Оказывается, страх и страшный в реальной жизни — взаимо-обратимые чувства. Страшный — одновременно и ‘внушающий страх’ (Бог), и ‘ощущающий страх’ (человек). Страх существует сам по себе, вне конкретного ощущения субъекта. Иларион в середине XI в. просит Бога: «Каемся злыихъ своихъ дѣлъ, просимъ, да страхъ твои поспеши въ сердца наша» (Иларион, 196б). Двести лет спустя другой писатель, Серапион, говорил, что нахлынувшие на Русь восточные орды «много страха пущаще», — это образ, наводящий на мысль о вражеских стрелах, столь же конкретное оружие враждебности.
Если сравнить старославянские переводные тексты с переводными же, но сделанными на Руси, легко заметить, что в старославянском языке страшити(ся) употребляется часто, а вот на Руси этому глаголу предпочитают другой — боятися или полошитися. Моральное, а следовательно, и несколько отвлеченное чувство страха выступает все же похожим на внутреннюю совесть. Это не простая боязнь физического удара. Страшити — припугнуть, не больше, а вот заставить человека бояться — много жестче. Душа или дух страшатся, угроза же болью, страдание тела вызывается боязнью.

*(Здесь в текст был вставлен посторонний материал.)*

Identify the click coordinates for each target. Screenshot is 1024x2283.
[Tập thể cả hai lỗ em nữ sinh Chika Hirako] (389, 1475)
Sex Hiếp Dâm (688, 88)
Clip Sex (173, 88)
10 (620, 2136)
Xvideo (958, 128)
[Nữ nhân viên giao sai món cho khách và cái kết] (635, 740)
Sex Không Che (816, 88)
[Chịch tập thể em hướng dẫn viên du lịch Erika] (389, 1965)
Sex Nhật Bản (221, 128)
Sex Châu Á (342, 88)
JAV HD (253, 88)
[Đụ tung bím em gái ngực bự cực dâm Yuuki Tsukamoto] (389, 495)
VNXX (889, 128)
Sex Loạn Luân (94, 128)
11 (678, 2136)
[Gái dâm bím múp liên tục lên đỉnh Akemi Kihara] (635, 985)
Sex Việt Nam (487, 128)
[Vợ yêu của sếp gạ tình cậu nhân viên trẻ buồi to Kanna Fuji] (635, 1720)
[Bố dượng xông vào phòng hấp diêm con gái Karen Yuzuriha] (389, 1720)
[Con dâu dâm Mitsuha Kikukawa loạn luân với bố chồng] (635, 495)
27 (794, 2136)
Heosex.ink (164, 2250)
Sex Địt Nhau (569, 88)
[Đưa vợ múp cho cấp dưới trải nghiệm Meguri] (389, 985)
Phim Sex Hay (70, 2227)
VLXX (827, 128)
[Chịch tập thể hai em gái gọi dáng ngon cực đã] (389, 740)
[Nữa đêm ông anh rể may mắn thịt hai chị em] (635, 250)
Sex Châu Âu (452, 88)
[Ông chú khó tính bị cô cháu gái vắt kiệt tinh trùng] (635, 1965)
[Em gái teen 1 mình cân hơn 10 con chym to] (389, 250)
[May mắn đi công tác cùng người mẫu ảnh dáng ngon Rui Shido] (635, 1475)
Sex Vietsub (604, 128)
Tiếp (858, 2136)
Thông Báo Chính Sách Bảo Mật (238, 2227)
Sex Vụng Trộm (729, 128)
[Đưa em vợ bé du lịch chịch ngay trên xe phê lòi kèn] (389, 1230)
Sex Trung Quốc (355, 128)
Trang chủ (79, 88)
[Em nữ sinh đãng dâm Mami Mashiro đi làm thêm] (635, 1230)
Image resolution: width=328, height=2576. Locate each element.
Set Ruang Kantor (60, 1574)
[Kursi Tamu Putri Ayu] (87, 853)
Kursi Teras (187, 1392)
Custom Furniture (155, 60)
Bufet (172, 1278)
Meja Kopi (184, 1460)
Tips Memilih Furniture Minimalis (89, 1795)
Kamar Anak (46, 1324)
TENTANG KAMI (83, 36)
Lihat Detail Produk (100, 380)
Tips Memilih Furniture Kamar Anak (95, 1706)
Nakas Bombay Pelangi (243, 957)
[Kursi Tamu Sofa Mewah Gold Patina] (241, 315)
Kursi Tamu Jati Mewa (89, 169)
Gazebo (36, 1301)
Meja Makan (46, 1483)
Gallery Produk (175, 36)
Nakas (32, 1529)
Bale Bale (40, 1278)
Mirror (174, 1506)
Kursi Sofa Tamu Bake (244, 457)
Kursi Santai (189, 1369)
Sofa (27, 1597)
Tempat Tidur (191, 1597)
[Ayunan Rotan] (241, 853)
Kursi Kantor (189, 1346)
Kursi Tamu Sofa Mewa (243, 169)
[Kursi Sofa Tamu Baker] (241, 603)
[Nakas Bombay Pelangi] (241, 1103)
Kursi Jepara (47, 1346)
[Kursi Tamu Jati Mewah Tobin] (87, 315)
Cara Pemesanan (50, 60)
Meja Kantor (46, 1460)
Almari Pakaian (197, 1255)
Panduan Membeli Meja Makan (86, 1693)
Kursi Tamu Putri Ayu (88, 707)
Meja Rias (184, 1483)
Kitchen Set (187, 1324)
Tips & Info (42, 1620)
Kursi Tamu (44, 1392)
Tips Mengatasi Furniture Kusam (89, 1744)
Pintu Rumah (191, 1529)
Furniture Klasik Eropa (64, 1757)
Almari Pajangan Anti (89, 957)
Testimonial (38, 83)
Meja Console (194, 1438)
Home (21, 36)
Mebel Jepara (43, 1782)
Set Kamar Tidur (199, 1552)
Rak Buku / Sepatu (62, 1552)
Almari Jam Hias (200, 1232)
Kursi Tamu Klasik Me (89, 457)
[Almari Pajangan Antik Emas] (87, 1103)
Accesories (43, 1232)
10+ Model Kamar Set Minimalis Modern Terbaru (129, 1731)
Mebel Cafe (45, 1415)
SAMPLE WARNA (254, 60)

Душа как проявление нового для язычников представления о духе — одновременно и субъект, и объект действия страха, поэтому в дальнейшем развитии смысла слова происходит расслоение функций действия: мысленно страх отчуждается от устрашающего, отдаляется как бы в безраздельное ощущение переживающего этот страх. Доказать это легко на примере форм прилагательного. «Страшивъ мужь страшивы мысли имат» (Пчела) — новый суффикс оформляет значение объекта страха: страшивъ — ‘труслив’. Форма же страшенъ — сохраняет в своем значении качество за субъектом действия: тот, кто вызывает страх. Нравственное содержание качества страшенъ от частого употребления в самых разных условиях и оборотах постепенно невероятно расширилось: это и просто ‘страшный’, и ‘великий’, и ‘тяжкий’, и ‘сильный’, и даже ’изумительный’. В «Житии Александра Невского» «и услыша шумъ страшенъ по морю» (3) — вряд ли только ‘ужасный’, все-таки тоже и ‘сильный’ шум. Окончательно эти вторичные значения слова уточняются к XV в., когда разница между страшный и страшивый была осознана уже окончательно и бесповоротно.
У глаголов подобный разлом смысла на «субъектное» и «объектное» со-значение выявить сложнее, но на выручку приходят грамматические различия в формах: страшить и страшиться. Имя существительное такому раздвоению не поддается: страх есть страх, он страшен обоим: и субъекту, и объекту страха. Видимо, по этой причине страх как бы возносится над ними обоими, воспаряет как понятие отвлеченное и в конце концов обобщается в качестве общего всем свойства; страх становится основным словом для выражения данного чувства. В современном литературном языке это гипероним родового смысла.